The geometry, energetics and energy barriers protecting local minima have been computed here for RuO4, [RhO4]+ and RhNO3 using DFT calculations and cross-checked using the CCSD(T) method with relativistic two-component Hamiltonians. A tetrahedral rhodium tetraoxide cation seems to be truly single-reference metastable minimum on PES though its isomerisation leading to the decrease of the formal oxidation state of a metal has no significant energetic barriers. The quasi-tetrahedral RhNO3 species seems to exhibit larger barriers against isomerisation (> 120 kJ/mol) but it has a stronger multireference character itself. The energetic and kinetic stability of mentioned molecules containing Rh(IX) is comparable with those of Fe (VIII)O4 [4]. Because the T1 parameter for Rh system scans is close or exceeds at some points, the limiting value, especially for the NO elimination reaction pathway, the multireference methods [4] should be applied in the future to gain a deeper insight into decomposition pathways and barriers.
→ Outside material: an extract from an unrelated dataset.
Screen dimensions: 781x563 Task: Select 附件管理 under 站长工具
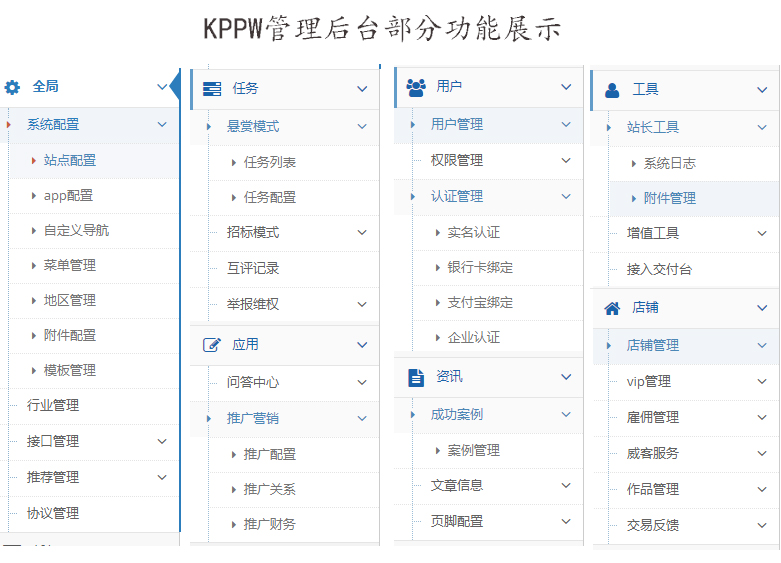point(669,198)
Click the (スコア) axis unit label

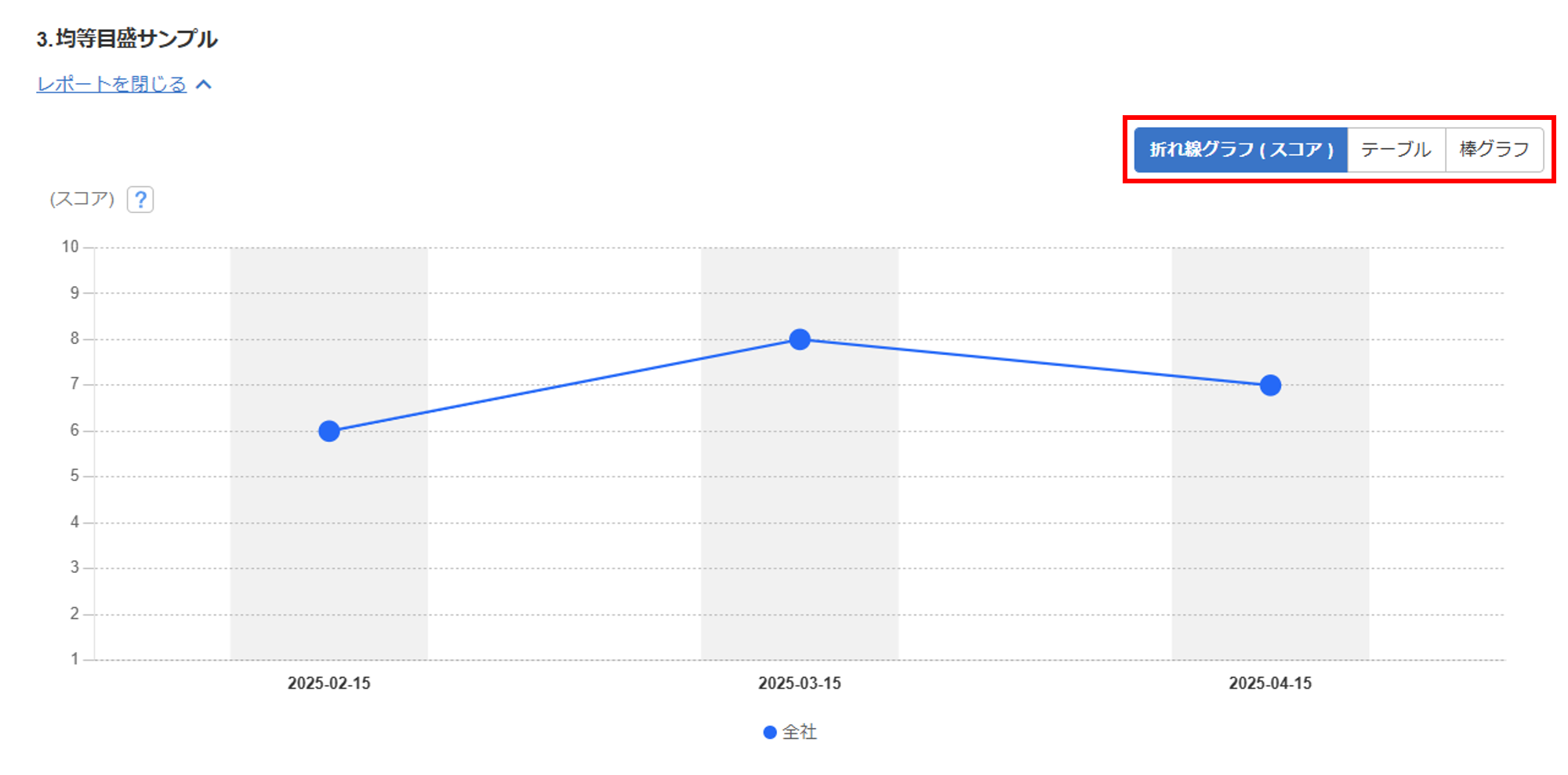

Nevertheless, our preliminary results suggest that existence of small molecules with Rh in +IX oxidation state is conceivable, especially at very low temperatures.

We also found that high covalence of chemical bonding, as measured by the ratio of G-J to N-M indices (ESI), is associated with high susceptibility of a molecule to reconfigure into an isomer showing lower oxidation state of a transition metal. While this seems to be expected for heteroatomic molecules (an inverse ligand field implies a redox reaction [43]), yet it remains in stark contrast to what is usually observed for homonuclear systems.